The explicit finite difference formulation of a general interior node for transient heat conduction in a plane wall is given by $$ T_{m=1}^{i}-2 T_{m}^{i}+T_{m+1}^{i}+\frac{e_{m}^{i} \Delta x^{2}}{k}=\frac{T_{m}^{i+1}-T_{m}^{i}}{\tau} $$ Obtain the finite difference formulation for the steady case by simplifying the preceding relation.

Short Answer

Expert verified
Based on the provided solution for finite difference formulation for steady-state heat conduction in a plane wall, the final equation we derived is: $$ T_{m-1}^{i} - 2T_{m}^{i} + T_{m+1}^{i} + \frac{e_{m}^{i} \Delta x^{2}}{k} = 0 $$

Step by step solution

01

Identify Steady-State Condition

For the steady-state case, the temperature does not change with time.
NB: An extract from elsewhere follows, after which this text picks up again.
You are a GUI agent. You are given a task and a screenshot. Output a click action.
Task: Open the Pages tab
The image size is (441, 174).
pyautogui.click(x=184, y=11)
So, the change in temperature between two successive time steps will be zero: $$ T_{m}^{i+1} - T_{m}^{i} = 0 $$
02

Substitute the Steady-State Condition into the Transient Equation

Replace the \((T_{m}^{i+1} - T_{m}^{i})\) term in the given transient equation with zero, as identified in Step 1: $$ T_{m=1}^{i} - 2T_{m}^{i} + T_{m+1}^{i} + \frac{e_{m}^{i} \Delta x^{2}}{k} = \frac{0}{\tau} $$
03

Simplify the Equation

Now, let's simplify the equation by removing the fraction: $$ T_{m-1}^{i} - 2T_{m}^{i} + T_{m+1}^{i} + \frac{e_{m}^{i} \Delta x^{2}}{k} = 0 $$ This is the finite difference formulation for steady-state heat conduction in a plane wall.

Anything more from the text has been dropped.